* [Material supplied]
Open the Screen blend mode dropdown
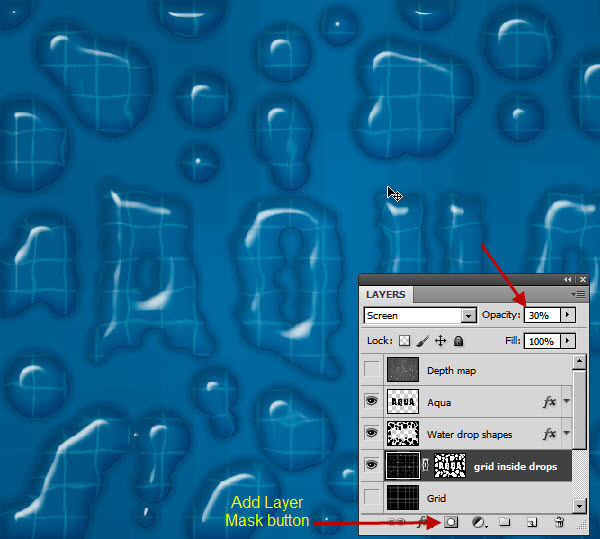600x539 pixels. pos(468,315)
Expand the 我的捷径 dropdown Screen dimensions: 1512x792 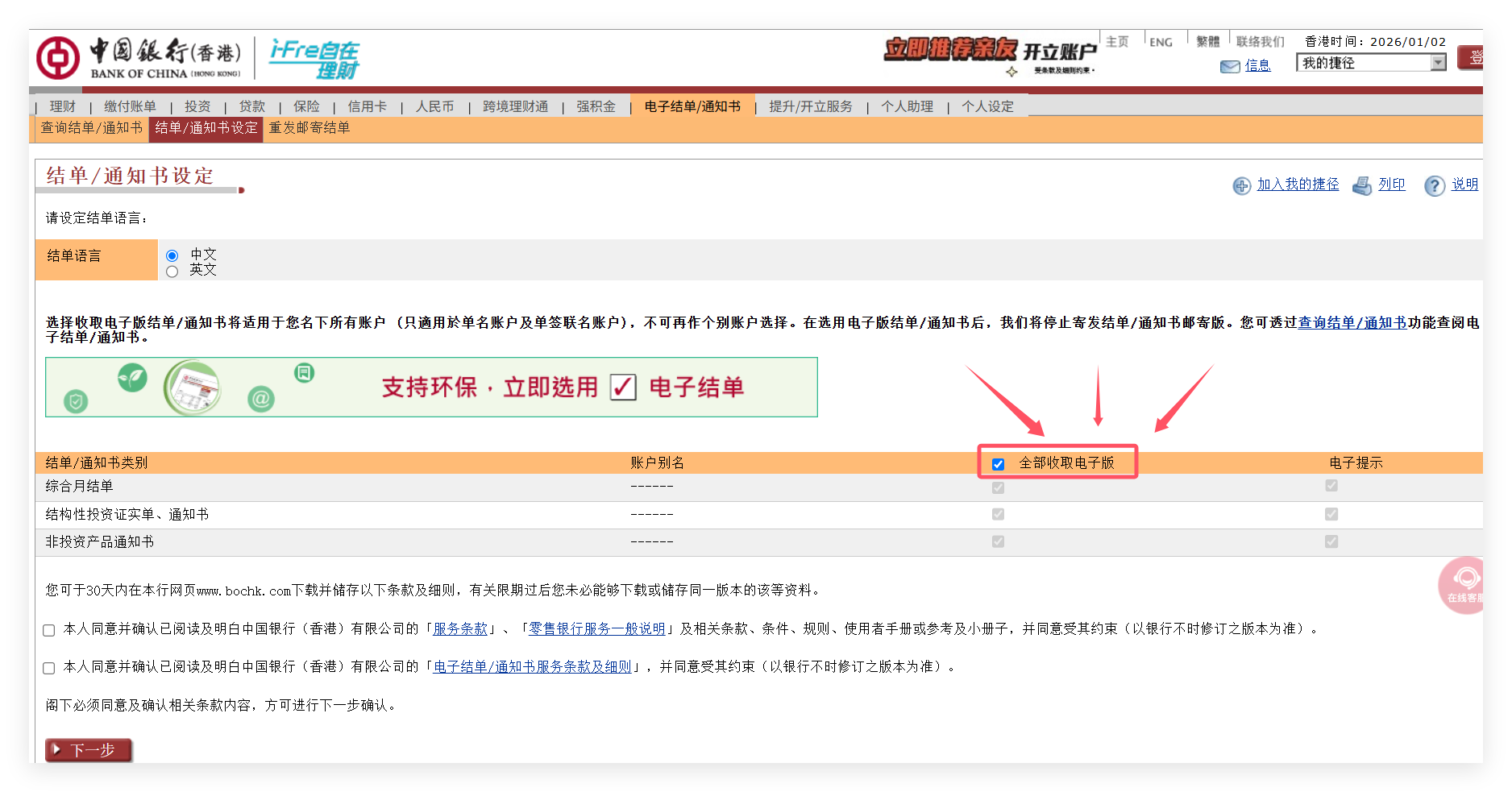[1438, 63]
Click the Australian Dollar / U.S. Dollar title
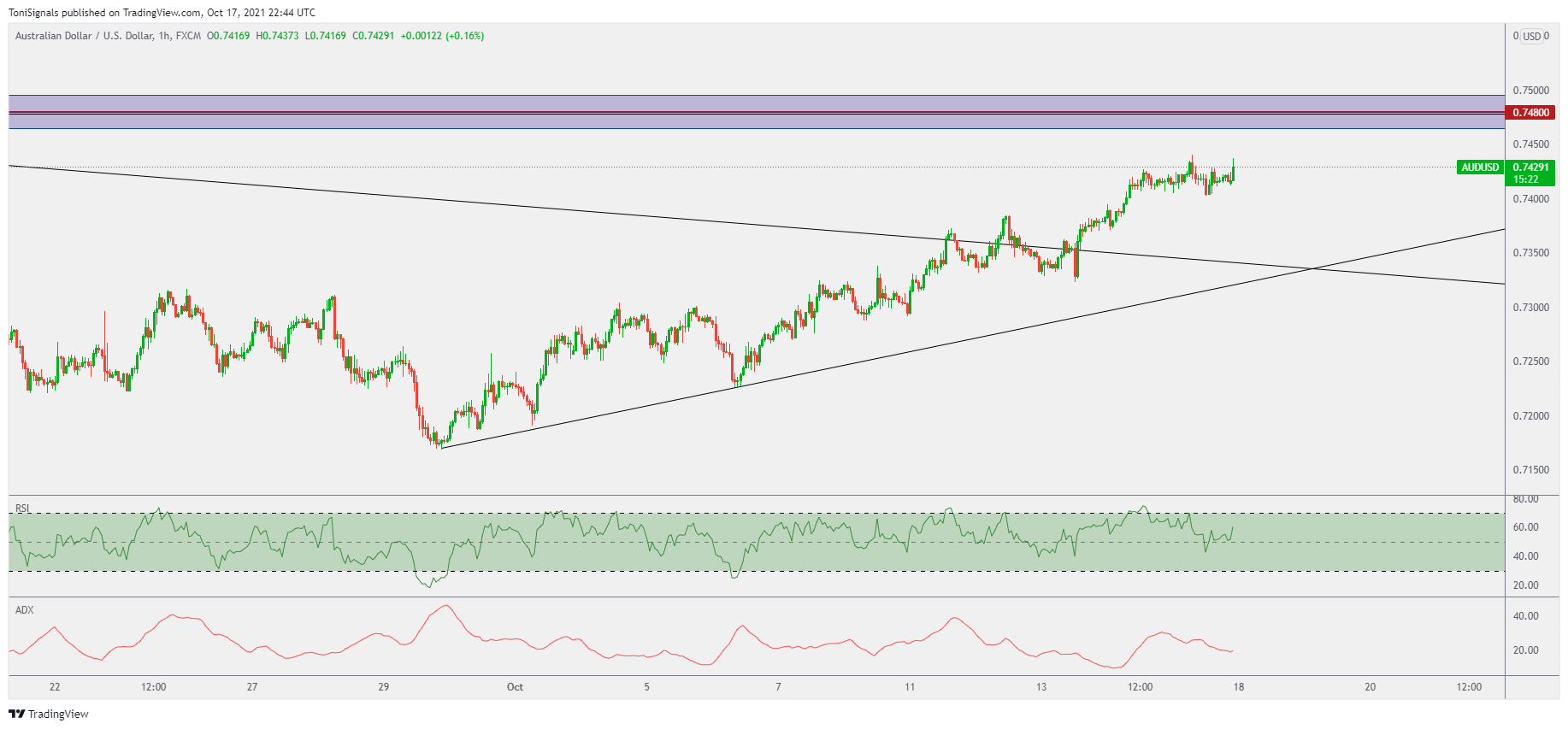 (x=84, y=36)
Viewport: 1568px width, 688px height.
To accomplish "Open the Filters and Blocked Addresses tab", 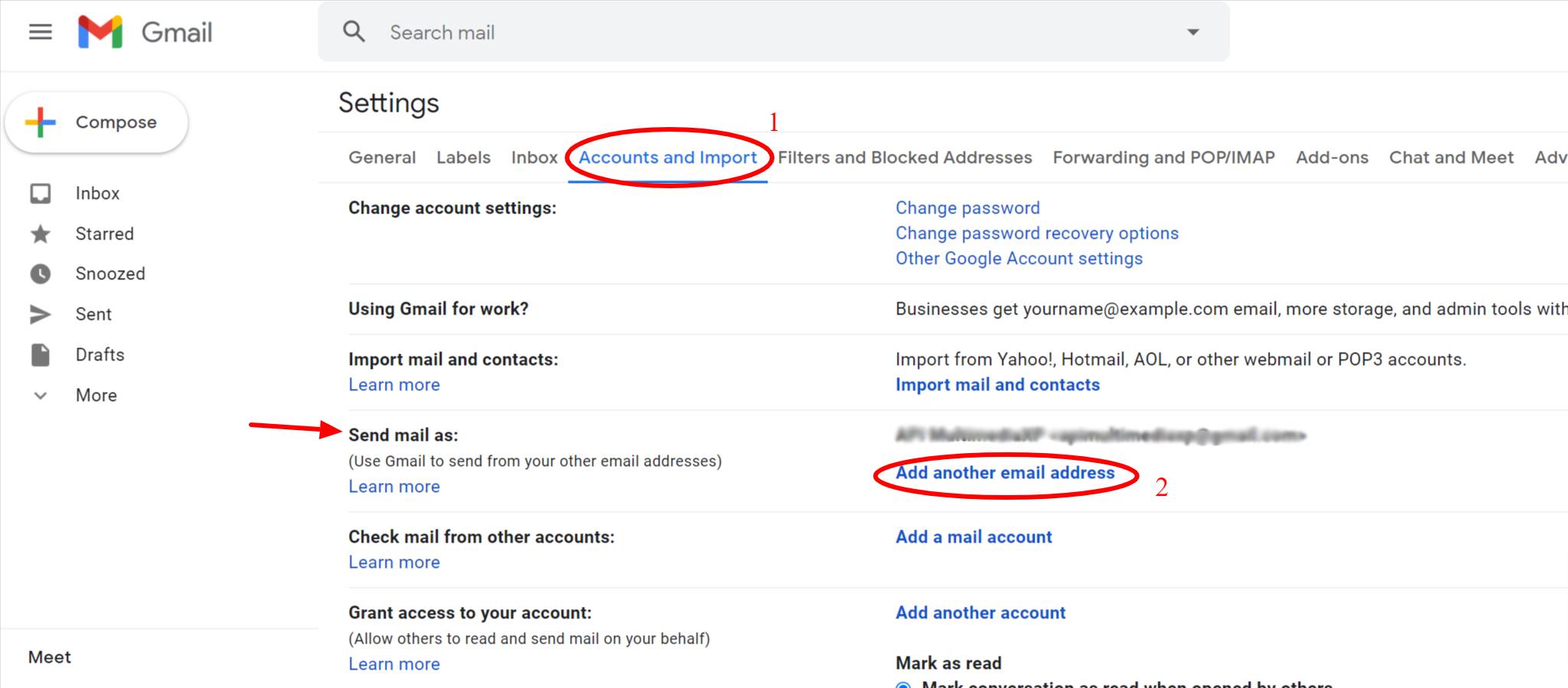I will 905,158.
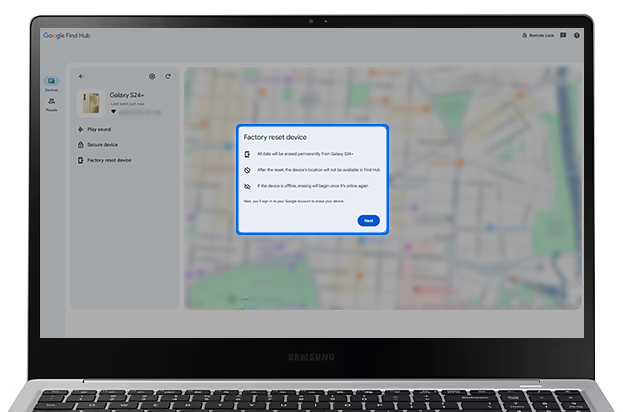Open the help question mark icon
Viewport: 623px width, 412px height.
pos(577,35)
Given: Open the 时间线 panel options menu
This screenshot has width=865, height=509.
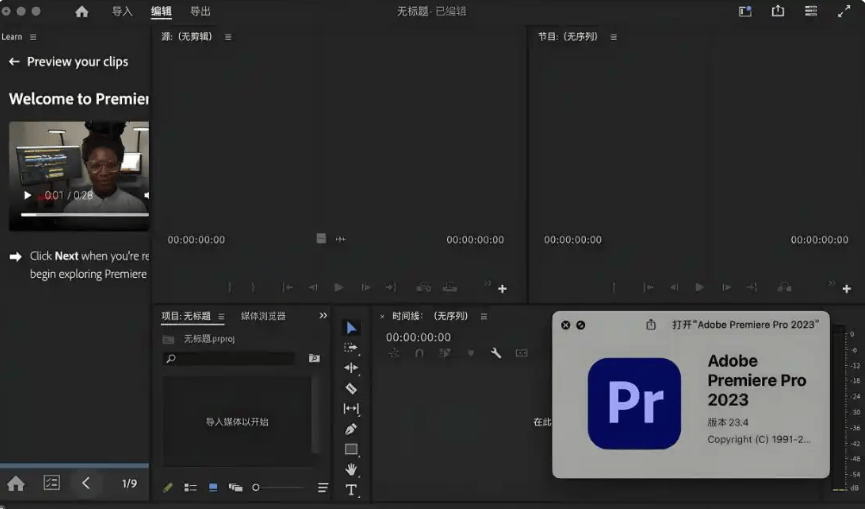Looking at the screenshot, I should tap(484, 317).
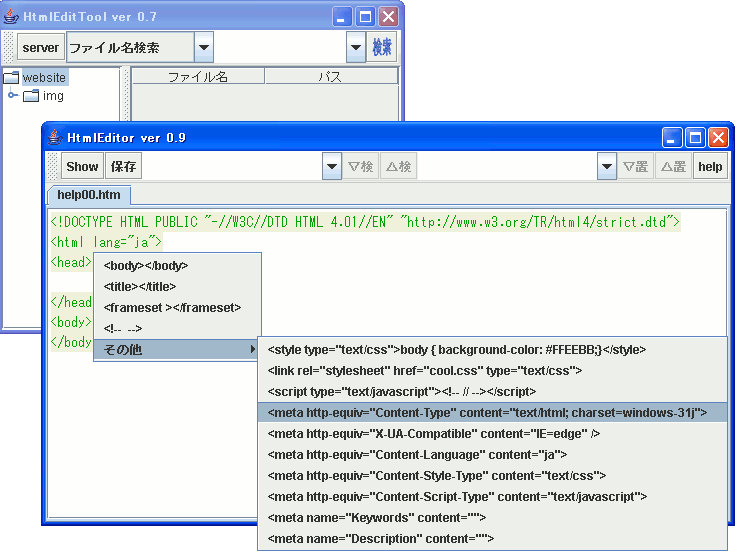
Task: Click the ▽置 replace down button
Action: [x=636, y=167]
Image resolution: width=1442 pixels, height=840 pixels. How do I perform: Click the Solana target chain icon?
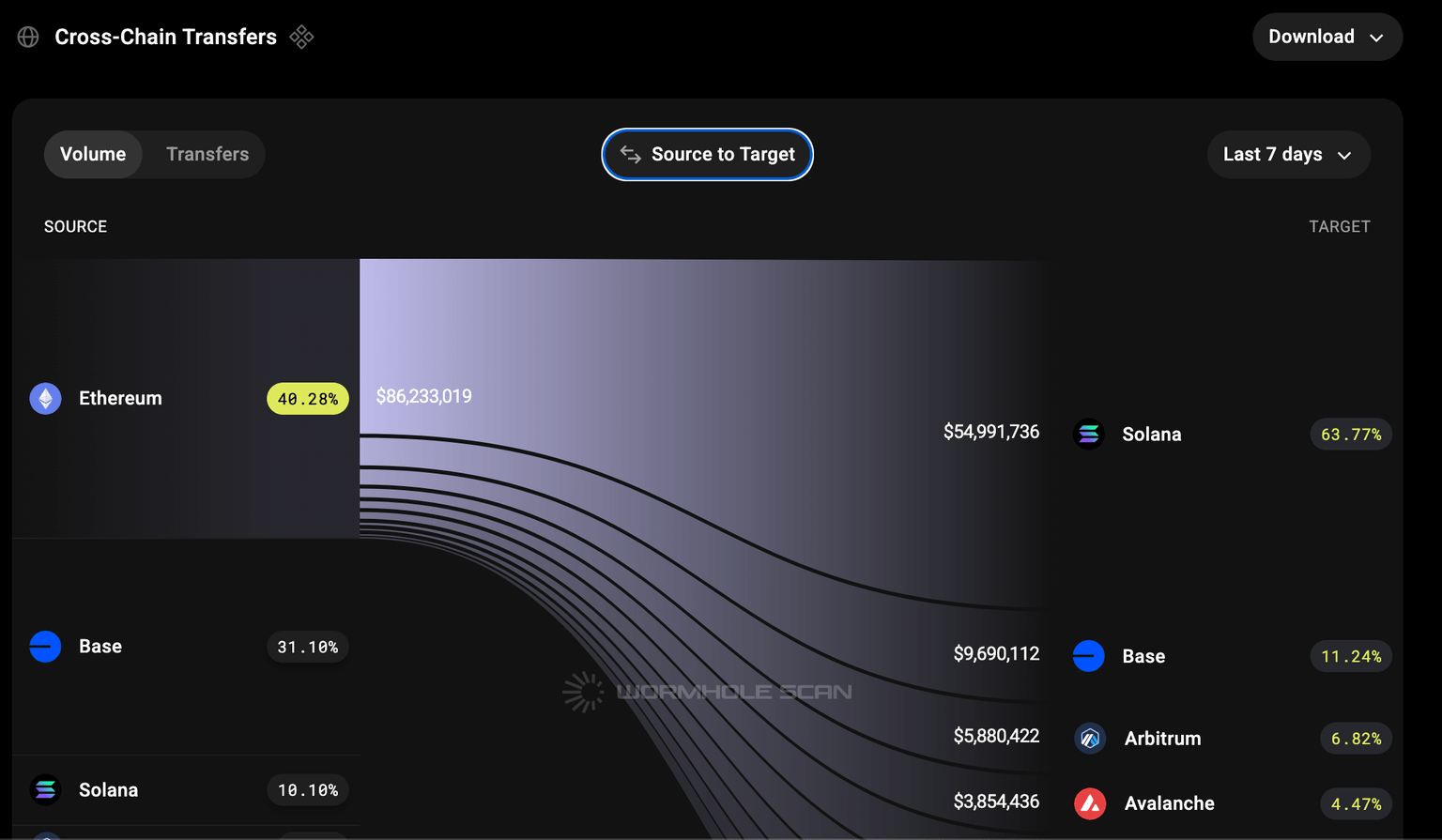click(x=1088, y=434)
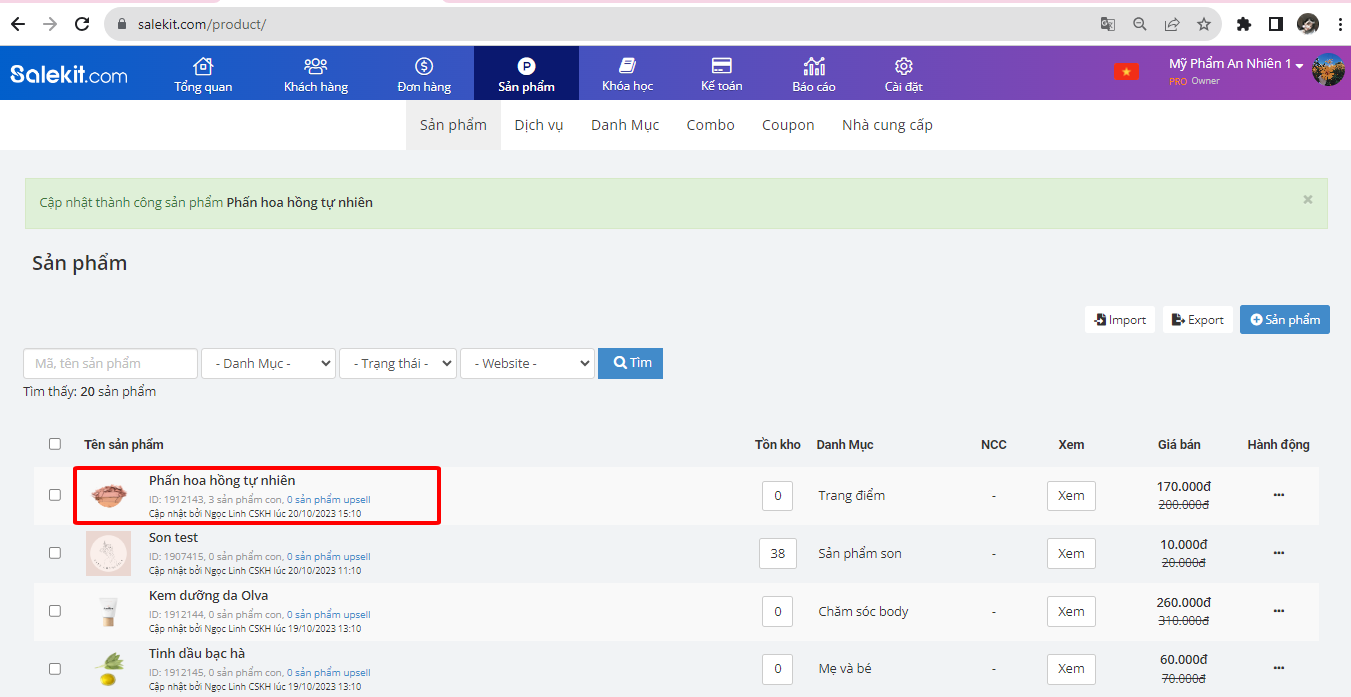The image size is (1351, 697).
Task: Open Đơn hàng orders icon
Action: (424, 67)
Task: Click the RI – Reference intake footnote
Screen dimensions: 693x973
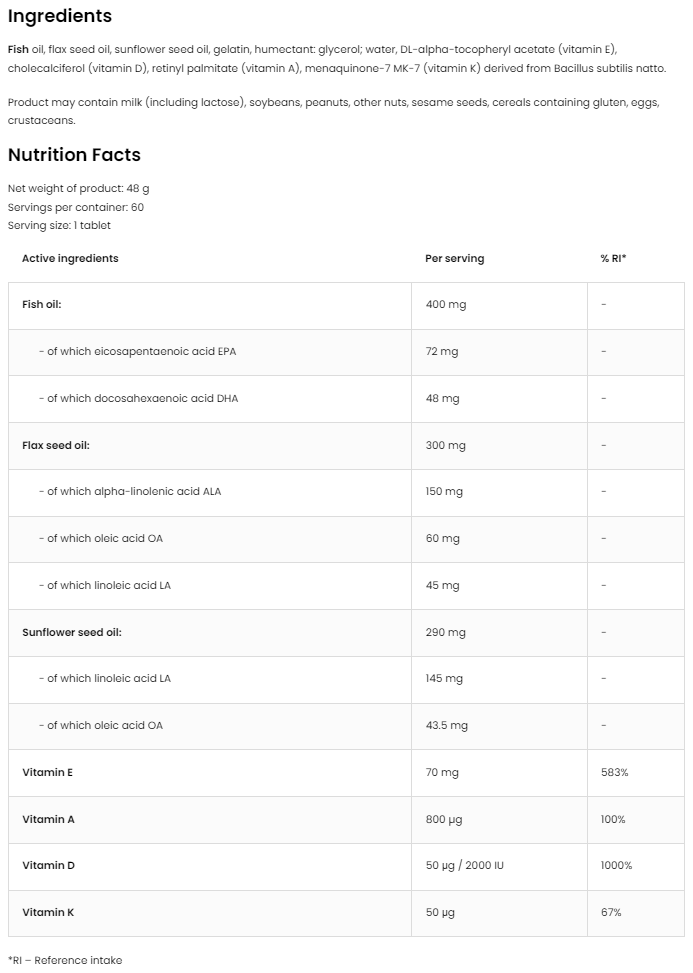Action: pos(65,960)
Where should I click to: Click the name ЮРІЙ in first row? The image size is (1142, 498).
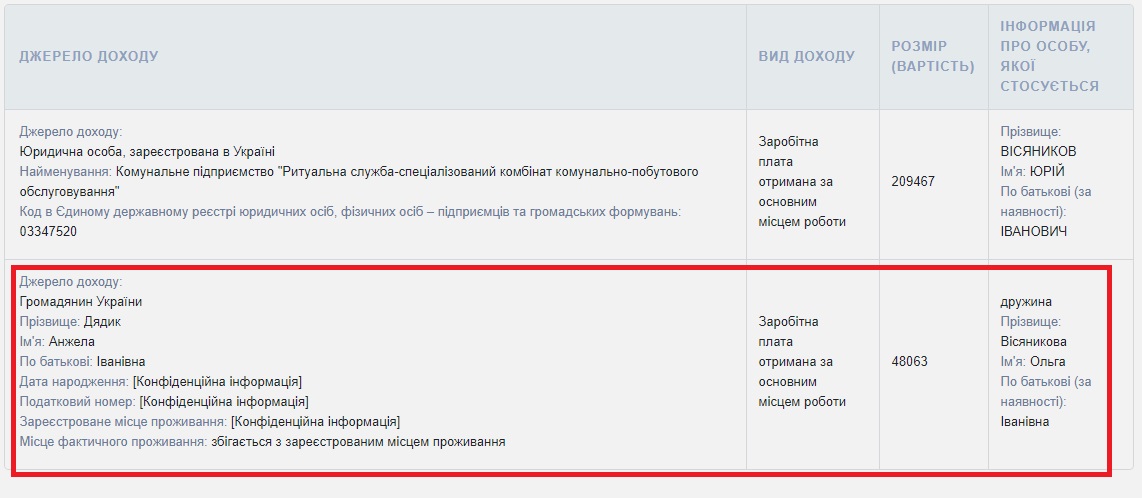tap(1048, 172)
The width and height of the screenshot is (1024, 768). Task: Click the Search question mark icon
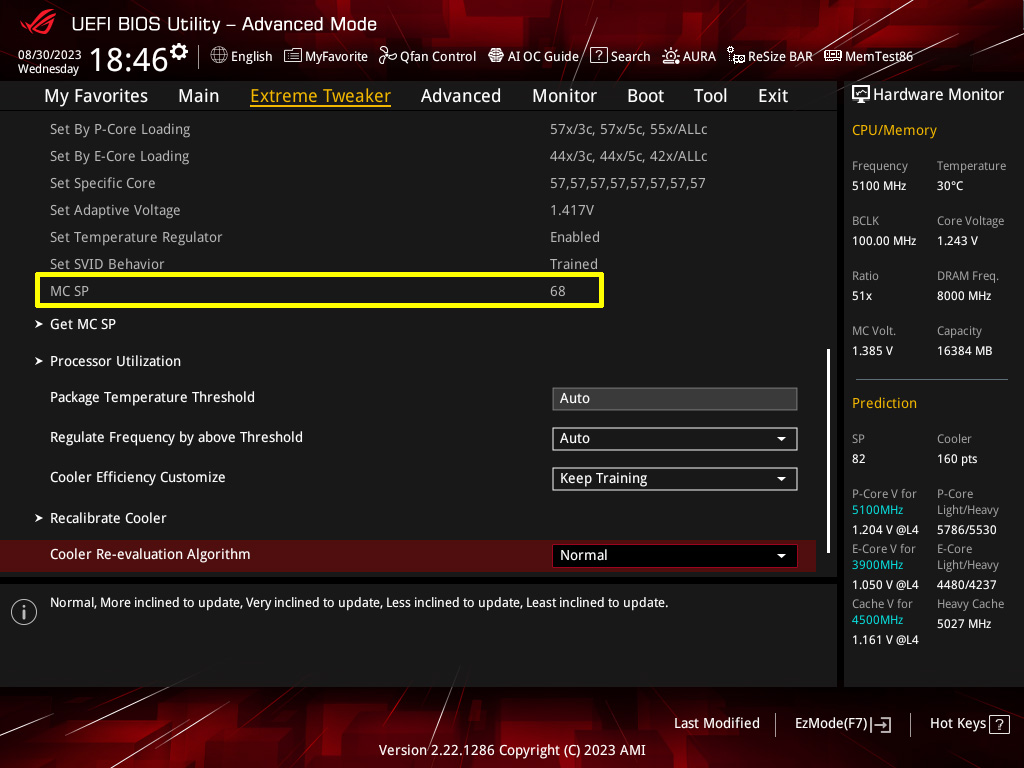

* [What is needed]
Your copy should hold exactly the lines from the one with "Where should I" through the end of the records, both included, and no pictures.

* [Response to this task]
Where should I click to: Click the name ЮРІЙ in first row? The image size is (1142, 498).
tap(1048, 172)
The width and height of the screenshot is (1024, 768). Task: Click the Search question mark icon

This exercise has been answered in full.